Modulation du couplage transcription-traduction par les petits ARN bactériens: implication du facteur Rho – SmallRhose

Les petits ARNs non-codants forment une famille importante de régulateurs ubiquitaires. Chez les eucaryotes supérieurs, les microARNs participent à de nombreux processus biologiques liés au développement, au vieillissement et au cancer. Chez les procaryotes, les petits ARNs (sRNAs) sont impliqués dans des mécanismes d’adaptation aux changements environnementaux ou au stress. Un groupe majeur de sRNAs bactériens agit après la synthèse de leur ARNm cibles en modulant leur traduction ou stabilité. Par leur capacité à réguler plusieurs cibles à la fois, certains sRNAs occupent des positions nodales au sein de réseaux de régulation et jouent des rôles clés dans la reprogrammation adaptative de l’expression génique.

Le présent projet découle de notre découverte d’un nouveau mécanisme de régulation sRNA-dépendante. En étudiant comment un sRNA régule négativement la partie distale d’un opéron bicistronique chez Salmonella enterica, nous avons découvert que ce sRNA induit une terminaison Rho-dépendante de la transcription dans la région amont de l’opéron. En prévalant sur le ribosome pour se fixer à l’ARNm naissant, le sRNA découple transcription et traduction et rend la machinerie transcriptionnelle sensible à la terminaison Rho-dépendante. Ces observations soulèvent plusieurs questions essentielles: ce mécanisme est-il fréquent/général? Contribue-t-il à la répression coordonnée des gènes des ARNs polycistroniques? Y a-t-il des éléments spécifiques ou des cofacteurs requis pour le recrutement de Rho par le sRNA? Existe-t-il des cas où sRNA et Rho sont concurrents pour se fixer à l’ARN? Répondre à ces questions importantes est l’objectif de ce projet.

Une part essentielle du projet vise à identifier d’autres cas de mécanismes sRNA-dépendants impliquant Rho. Des tests préliminaires de loci identifiés par analyses prédictives sont très prometteurs. L’implication de Rho dans la régulation de ces loci sera étudiée en détail par des approches de mutagenèse, de tests fonctionnels in vivo, d’enzymologie, et de transcription in vitro. Parallèlement, nous mènerons une étude systématique, à l’échelle du génome, de l’impact de l’activité de Rho sur la régulation sRNA-dépendante chez Salmonella. Cette étude par séquençage ARN haut-débit, couplé ou non à une purification préalable de complexes ARN-protéines par photopontage/immunoprécipitation (approche CLIP-seq), sera calibrée pour évaluer les réponses négatives et positives à l’inhibition de Rho et les contributions de cofacteurs pertinents comme Hfq. Les nouveaux loci identifiés par cette étude globale seront également caractérisés en détail in vivo et in vitro.

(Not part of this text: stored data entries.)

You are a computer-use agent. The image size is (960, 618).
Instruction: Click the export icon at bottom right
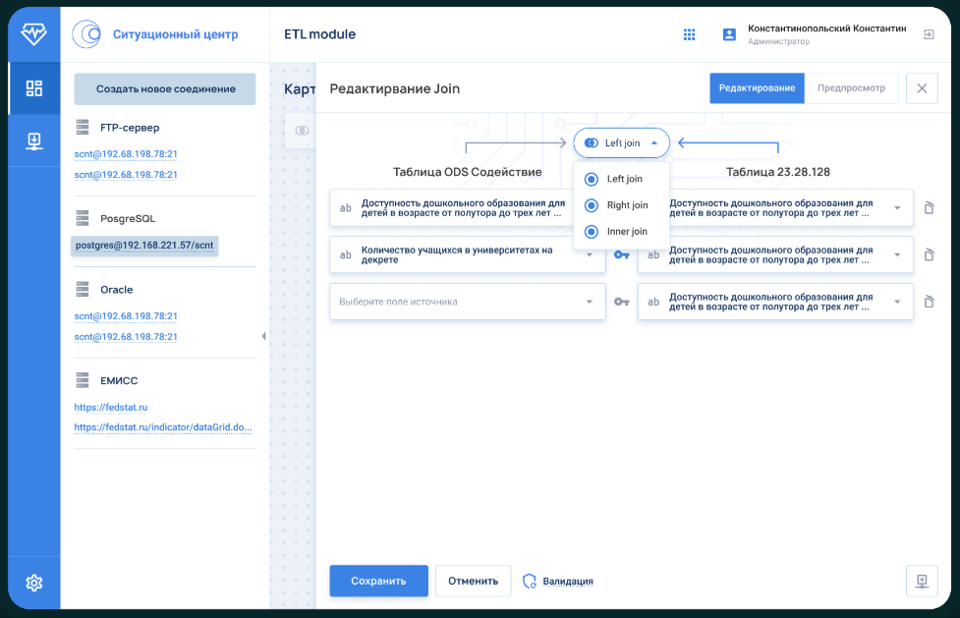[x=922, y=581]
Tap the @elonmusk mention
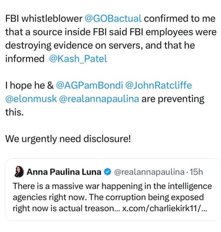 click(x=31, y=99)
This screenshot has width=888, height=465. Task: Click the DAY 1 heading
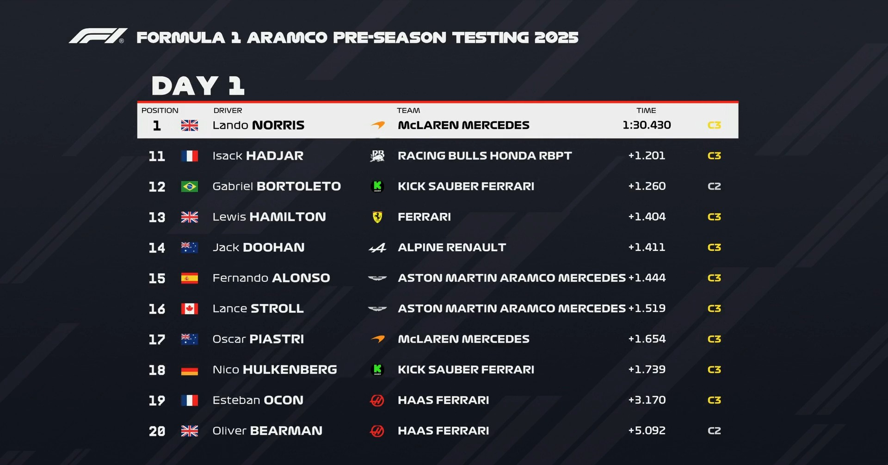pos(198,86)
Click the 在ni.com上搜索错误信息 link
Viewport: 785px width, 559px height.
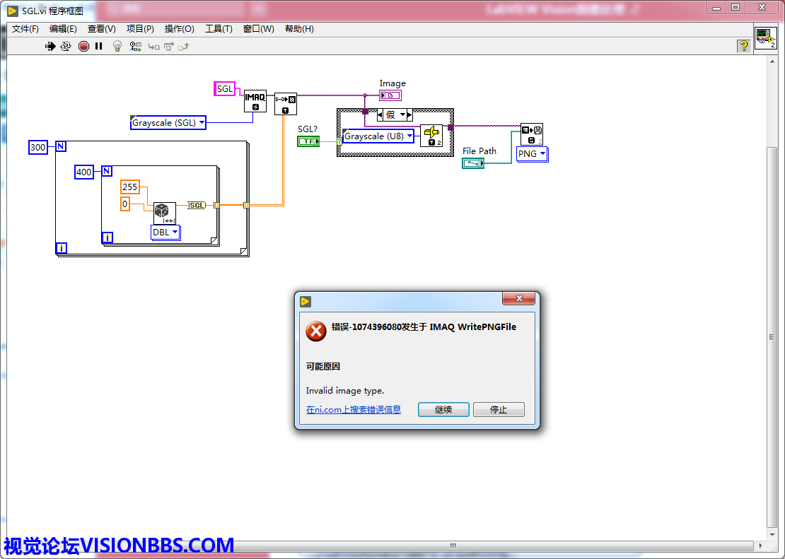pyautogui.click(x=353, y=410)
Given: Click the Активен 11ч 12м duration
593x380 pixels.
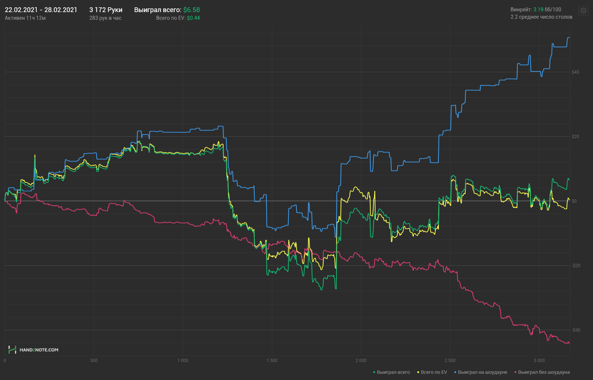Looking at the screenshot, I should point(25,18).
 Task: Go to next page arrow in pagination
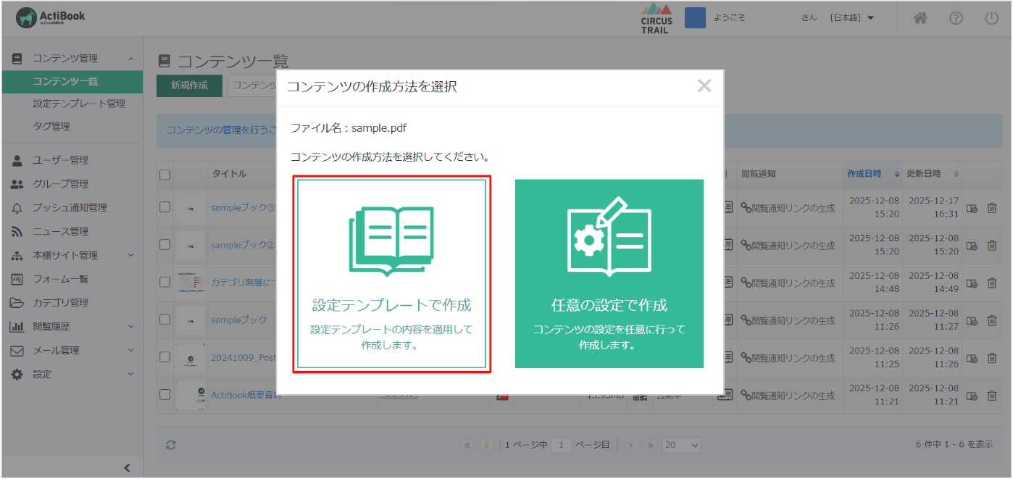tap(631, 445)
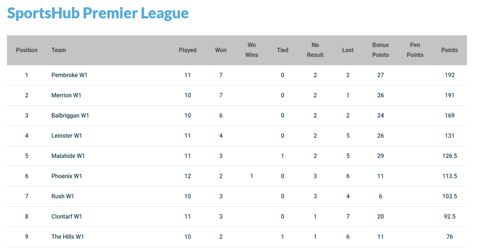Select the Balbriggan W1 team name
This screenshot has width=478, height=252.
click(70, 116)
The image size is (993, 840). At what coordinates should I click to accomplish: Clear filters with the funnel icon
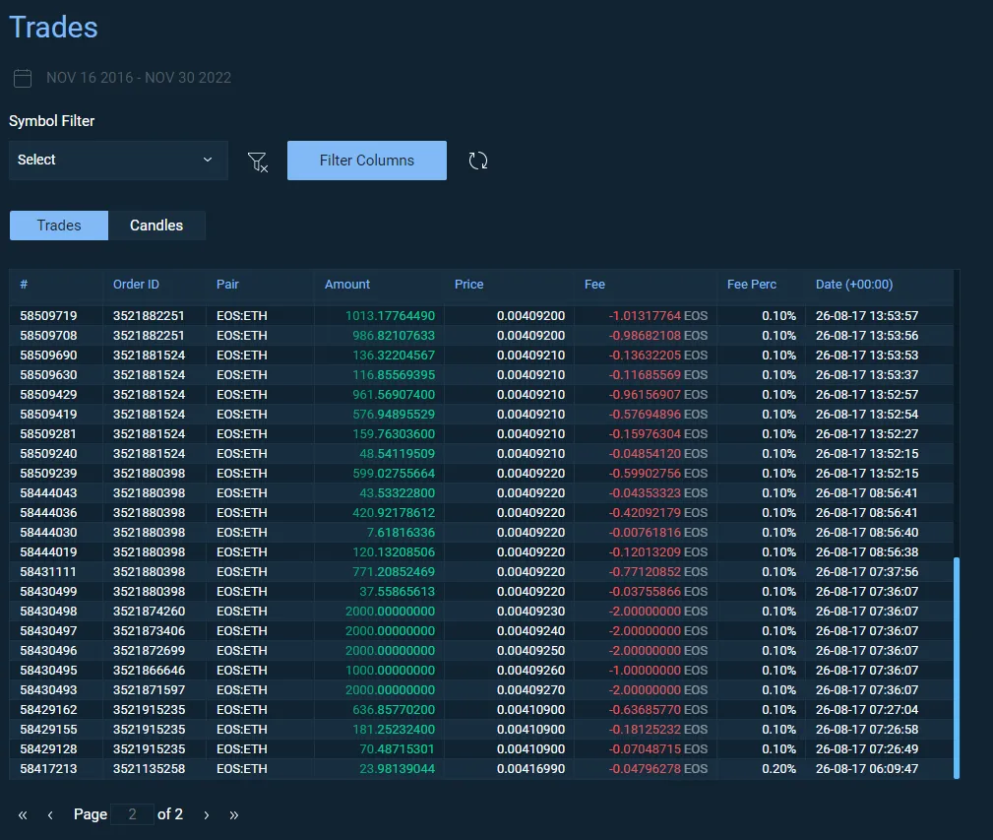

En complément de ces expériences, nous poursuivrons l’analyse du mécanisme de terminaison Rho-dépendante induite par un sRNA pour le locus où ce mécanisme a été découvert: l’opéron chiPQ. Nous avons démontré la participation de NusG pour ce site et caractériserons son rôle en détail par des approches génétiques et biochimiques. L’implication d’autres effecteurs du couplage transcription/traduction comme NusA ou la protéine ribosomale S10 (NusE) sera également explorée. Enfin, nous utiliserons des techniques d’immunoprécipitation de la chromatine (ChIP) pour analyser la composition du complexe d’élongation le long du gène chiP lorsque la traduction de l’ARNm chiPQ est normale, réprimée par son sRNA ou terminée prématurément par un codon Stop. Nous espérons ainsi révéler des facettes nouvelles de la transcription procaryote et du couplage traduction/transcription.

Les deux années écoulées ont vu l’intérêt pour Rho décuplé par la découverte de nouveaux rôles biologiques importants. Nos travaux ont contribué à cet inventaire et nous anticipons que notre programme continuera d’alimenter avantageusement cette thématique en procurant une vision exhaustive des interactions fonctionnelles entre Rho et sRNAs. En prime, notre programme offrira le premier catalogue des sites de terminaison Rho-dépendante chez le pathogène modèle Salmonella.